Во-вторых, я решил в одном важном пункте нарушить кодекс чести нашего щеголяющего цилиндрами цеха профессиональных волшебников и магов-любителей. «Всегда давай зрителям понять, – гласит он, – что все это трюк, шутка, веселый вздор! Никогда не утверждай, будто умеешь колдовать!» Этого правила я не придерживался. Тот, кто делает свое дело с вечной извиняющейся ухмылкой, – клоун, а не маг. И потом, граница между царством грез и кошмаров моей фантазии и так называемой реальностью всегда была для меня проницаемой. Я не могу различать понятия, между которыми я вообще не вижу никаких различий или совершенно несущественные. Конечно, не обошлось без последствий. Некоторые всезнайки в очках притворялись рационалистами (как будто я не больший рационалист, чем все они, вместе взятые!), объединяли усилия и в яростных, изобилующих опечатками статьях обвиняли меня в обмане и шарлатанстве. Время от времени тот или иной профессиональный волшебник (в том числе, конечно, Томас Бруи, называвший меня шарлатаном, и шарлатаном опасным) брал на себя роль скептического просветителя наивных и на особоглянцевой бумаге с множеством фотографий разоблачал махинации, скрывающиеся за моими фокусами. Эти объяснения были столь смешны, беспомощны и неправдоподобны, что между небом и землей едва ли нашелся бы хоть кто-то, кого они смогли бы убедить. В конце концов, эти смешные нападки даже упрочили мою репутацию. По слухам – но им едва ли стоит доверять, – в глухих, далеких от цивилизации краях мое имя иногда сплеталось с именами некоторых внушавших страх, окруженных тайнами мифических персонажей; там я постоянно фигурировал в историях, которые матери рассказывают на сон грядущий закаленным телевидением детям, лишь бы они угомонились. Я даже не раз замечал, что вызываю у людей, с которыми меня знакомили, смутный, необъяснимый страх, – феномен, лишь изредка, как, например, в случае с моей злой, точно из страшной сказки, мачехой, доставлял мне мстительную радость. А однажды в каком-то далеком, сумрачном месте учредили некий союз пять-шесть безумцев, считавших меня посланцем небес или Нирваны (единого мнения на этот счет у них не было). Они обрушили на меня около двухсот писем, по большей части в молитвенном тоне: некоторые из них я прочел не без интереса, но ни на одно не ответил. Поняв, что я неумолим, они прокляли меня по всем правилам и переметнулись к некоему португальскому пророку, пережившему странное просветление при виде НЛО.

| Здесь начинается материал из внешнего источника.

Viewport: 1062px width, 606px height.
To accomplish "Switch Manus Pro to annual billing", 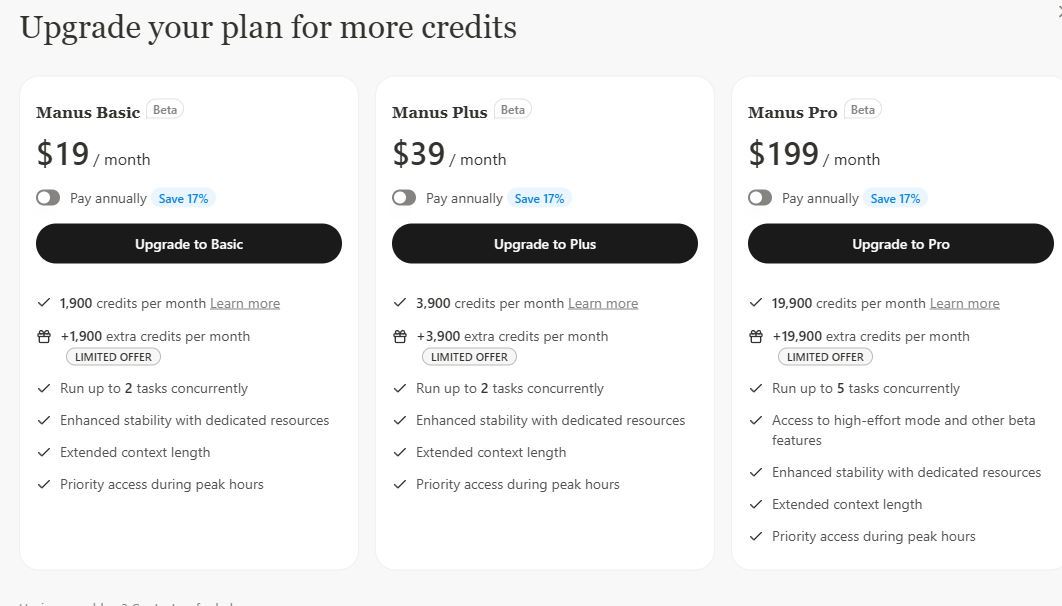I will [x=760, y=198].
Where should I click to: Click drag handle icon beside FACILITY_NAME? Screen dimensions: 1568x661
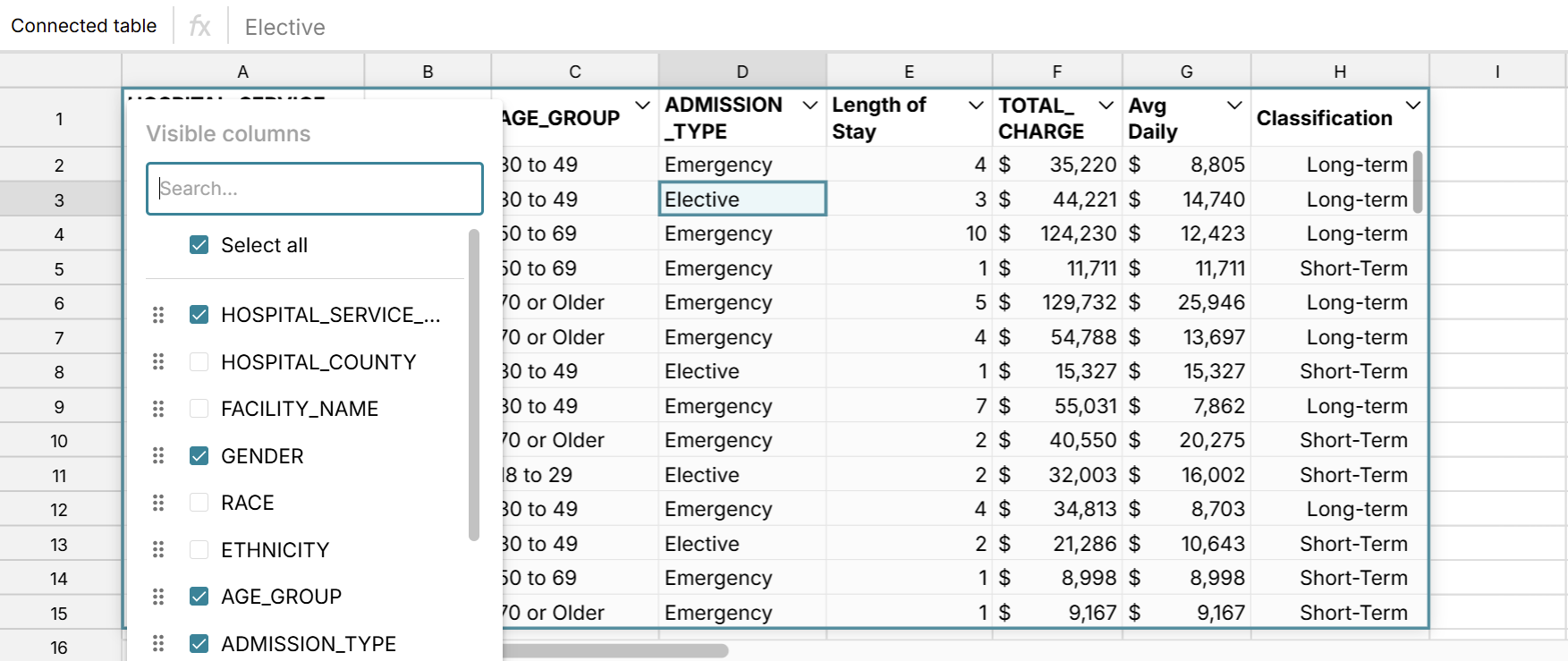coord(158,409)
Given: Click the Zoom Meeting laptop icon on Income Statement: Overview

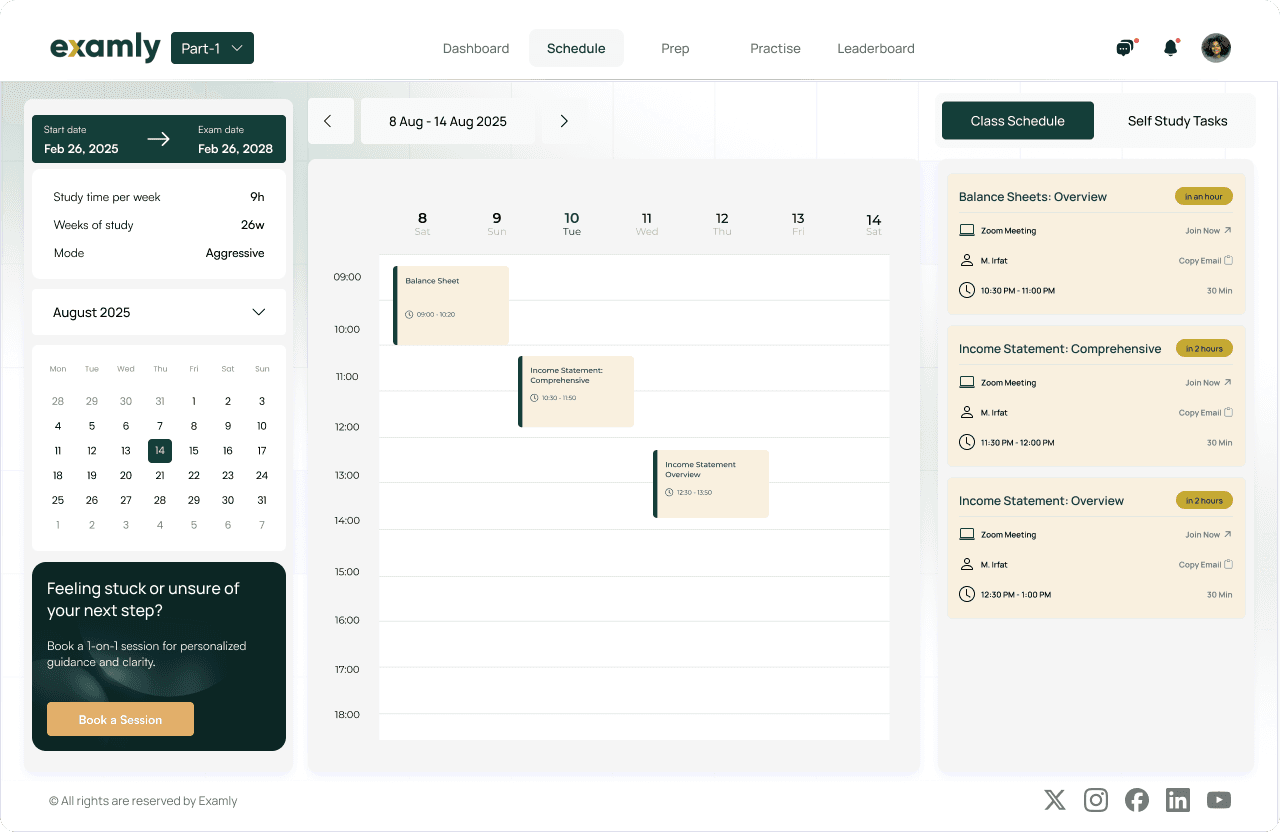Looking at the screenshot, I should click(966, 534).
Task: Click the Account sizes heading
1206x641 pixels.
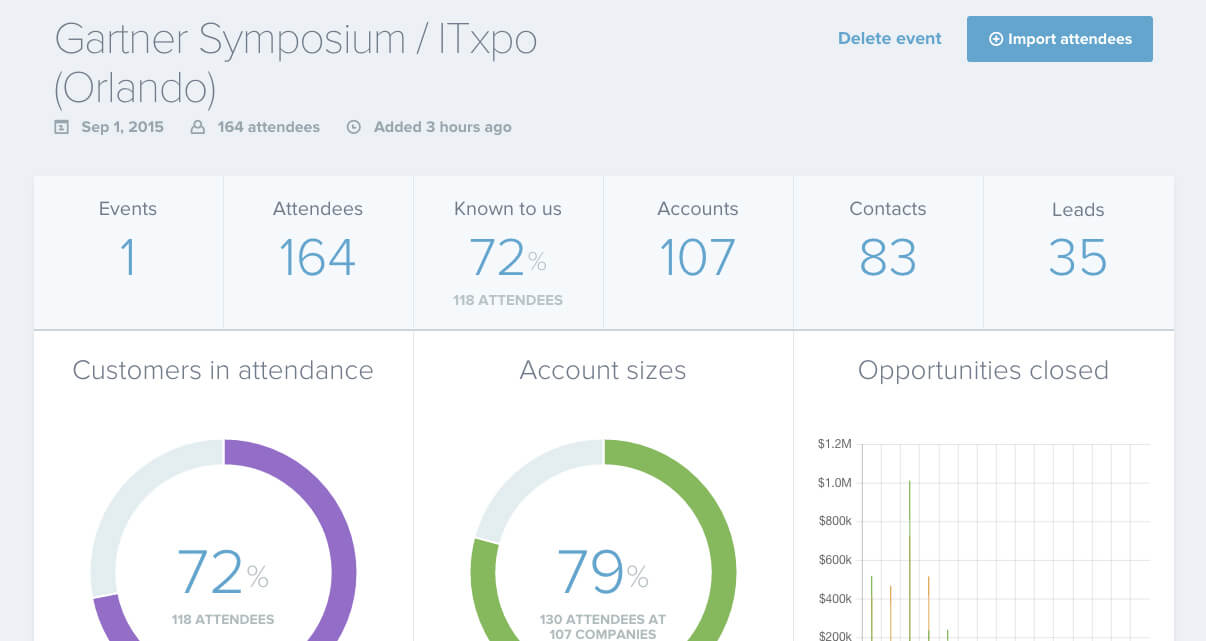Action: (x=603, y=371)
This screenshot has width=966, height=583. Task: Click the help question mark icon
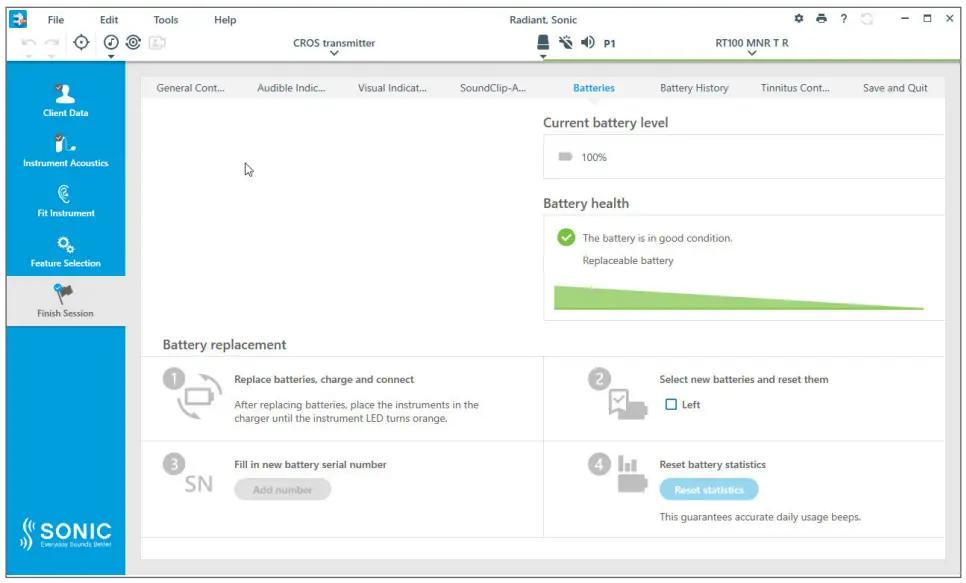(844, 19)
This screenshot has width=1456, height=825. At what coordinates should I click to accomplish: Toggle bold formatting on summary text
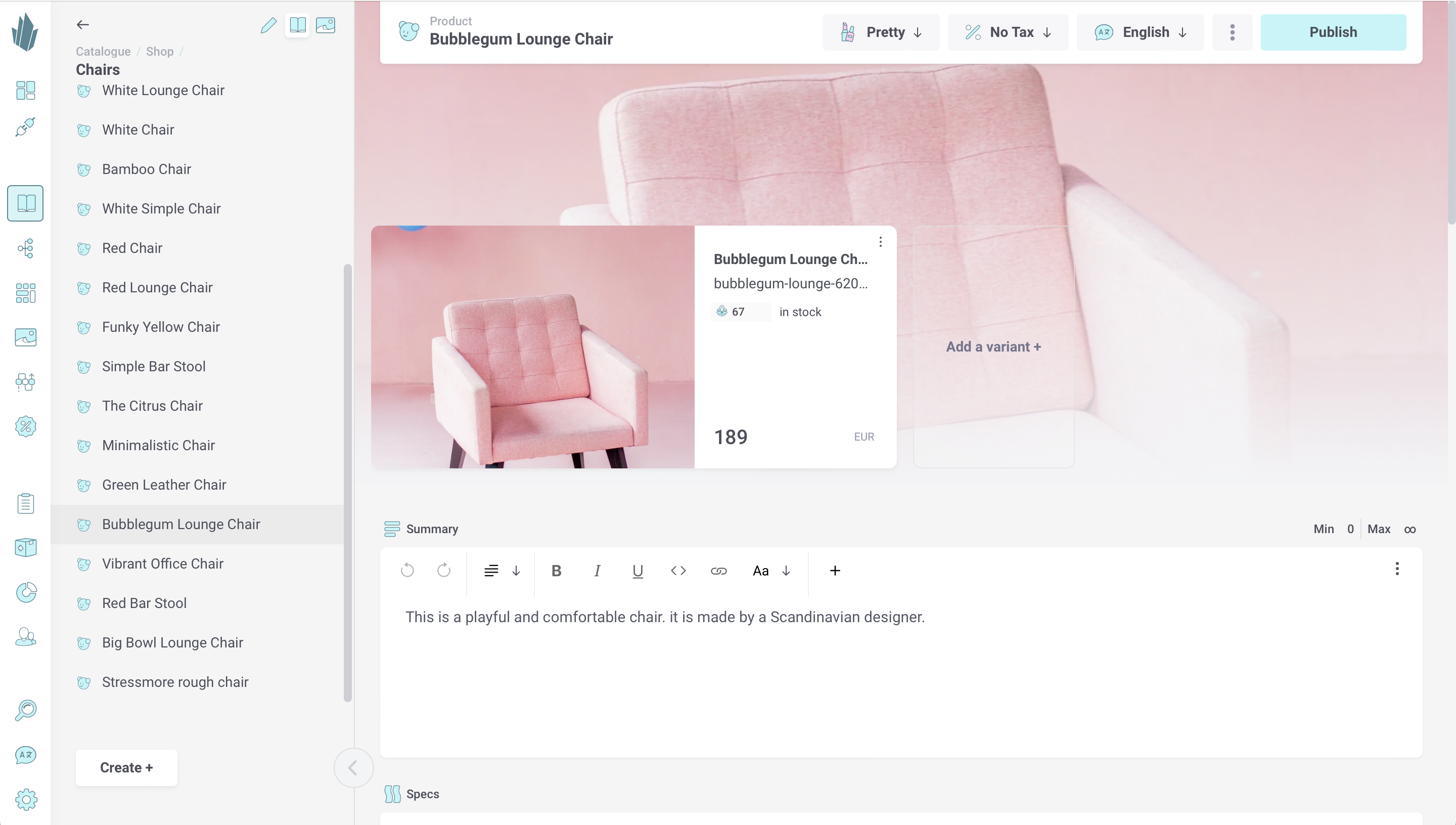tap(556, 571)
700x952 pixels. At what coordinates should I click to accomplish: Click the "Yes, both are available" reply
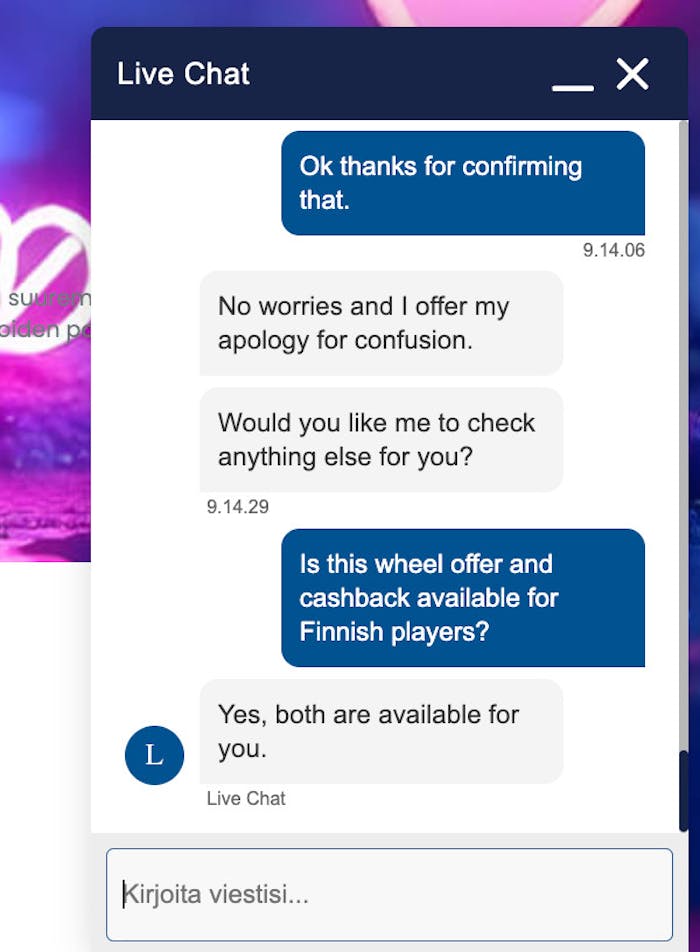point(381,731)
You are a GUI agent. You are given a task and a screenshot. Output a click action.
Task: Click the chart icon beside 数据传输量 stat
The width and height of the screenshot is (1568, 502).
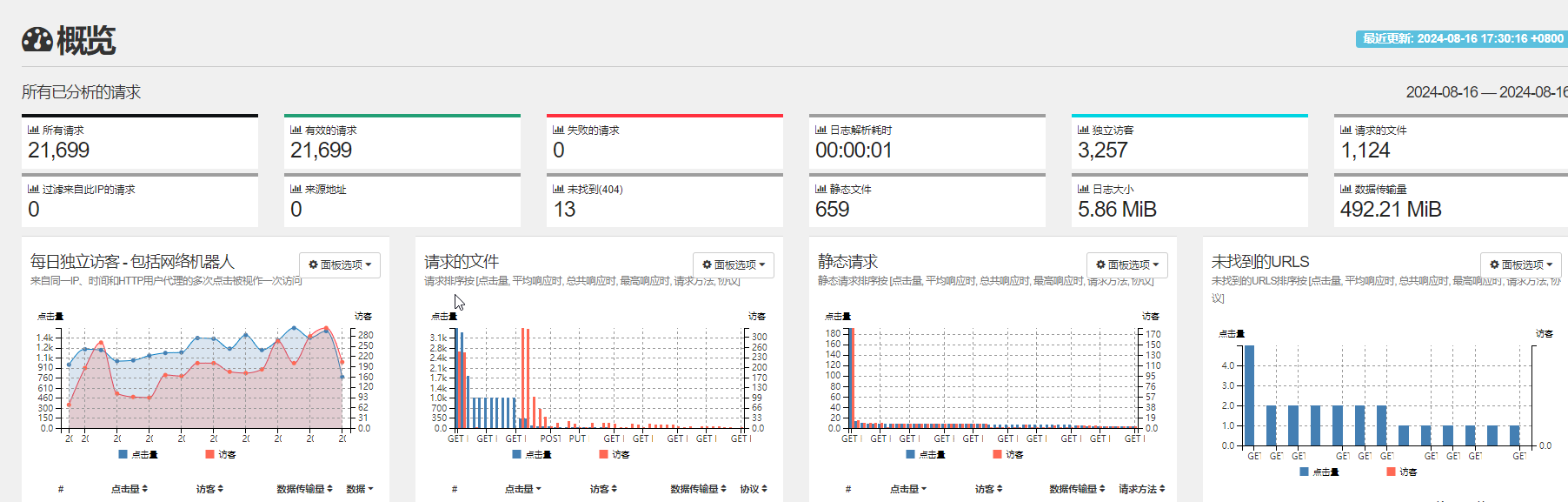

Однако этот мой принцип стал причиной того, что Магическое общество и другие профсоюзы волшебников внезапно преисполнились ко мне отвращения. Что меня совершенно не беспокоило, так как у меня был третий принцип, запрещавший мне вступать в контакт с ними и с любым официальным союзом; я не был ни полноправным членом, ни ассоциированным членом, ни кандидатом в члены какого-либо общества. Почти три года назад я побывал у них единственный раз и не испытывал потребности посетить их вторично. Некий Кинсли, президент IBM (International Brotherhood of Magicians; эти шуты гороховые и вправду не придумали другой аббревиатуры), написал мне несколько писем, сначала любезных, потом угрожающих. Поняв, что я так и не вступлю в его организацию, он прибегнул к худшему и в составленном на нескольких языках воззвании информировал всех членов своего союза, что они не должны считать меня коллегой и посвящать меня в какие-либо тайны и вообще обязаны меня всячески игнорировать. Вельрот позаботился о том, чтобы цитаты из этого воззвания перепечатали как можно больше журналов; такой ход он считал отличной рекламой. А мне все это было безразлично.